At the Conference, Bush broke from President Reagan’s more pro-Israel policies in the attempt to forge an Arab-Israeli “peace” plan that included recognizing a Palestinian “right” to biblically Jewish lands. But while Bush was in Spain advocating a division of Israel, the “Perfect Storm” – so named for the ferociously destructive way in which a cold nor’easter combined with Hurricane Grace – was lashing the U.S. seaboard at home.
“The Perfect Storm sent 30-foot ocean waves into Bush’s Kennebunkport home as he was calling on Israel to give up the West Bank (Judea, Samaria and East Jerusalem),” Koenig told WND. “The Madrid ‘land for peace’ Conference began the Israeli-Palestinian peace process that Mitt Romney advocated in the debates, even as yet another ‘perfect storm’ is brewing offshore.”
The original Perfect Storm formed on Oct. 28, 1991, and dissipated on Nov. 4 – correlating almost perfectly with dates of the Madrid Conference. The storm was blamed for 13 deaths and over $200 million in damages, including those to Bush’s vacation home.
Similarly, Hurricane Katrina, the deadliest and costliest hurricane in U.S. history, hit Aug. 29, 2005; the storm began the day President George W. Bush congratulated Israel for evacuating Gaza and called on the Israelis and Palestinians to move onto his two-state plan.
So what national iniquity specifically caused Hurricane Sandy, then?
“Both political parties have now accepted, specifically, a two-state solution to peace in the Mideast, dividing Israel’s land between Israel and a Palestinian state,” Koenig told WND. “And now this hurricane story is going to disrupt political campaigning and possibly affect voter turnout for both parties.

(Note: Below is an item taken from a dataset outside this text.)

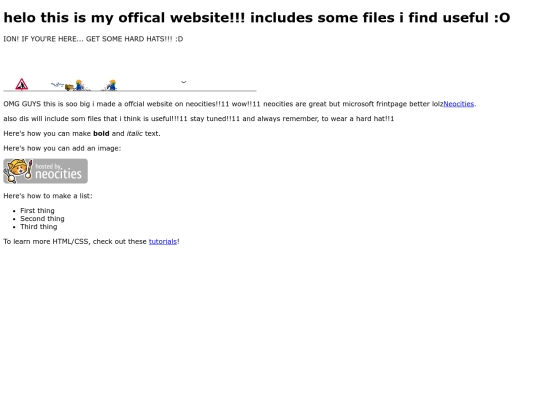Image resolution: width=540 pixels, height=405 pixels.
Task: Click the grey horizontal line under the workers
Action: (x=130, y=91)
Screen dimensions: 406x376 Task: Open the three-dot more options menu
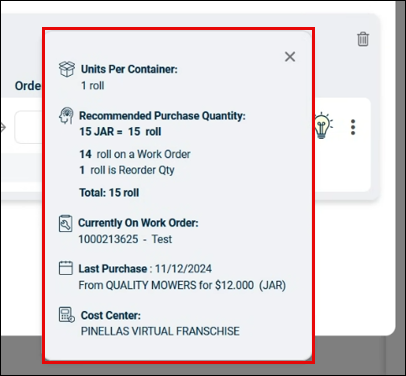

“There has been a lot of behind-the-scenes pressure on Israel by the Obama administration, to not act on Iran prior to the election,” Koenig continued, “but the most succinct correlation is that both parties have officially endorsed the two-state solution.”
Koenig also pointed to Romney’s statements at the last presidential debate, when the Republican declared, “Are Israel and the Palestinians closer to reaching a peace agreement? No, they haven’t had talks in two years. We have not seen the progress we need to have.”
Koenig, however, warned that making “progress” on the land-for-peace talks, which would see Israel surrender land to a Palestinian state, is exactly what could be prompting these catastrophic weather “acts of God.”
Nice to see Hurricane Sandy spared the nut jobs. Carry on as usual, gentlemen.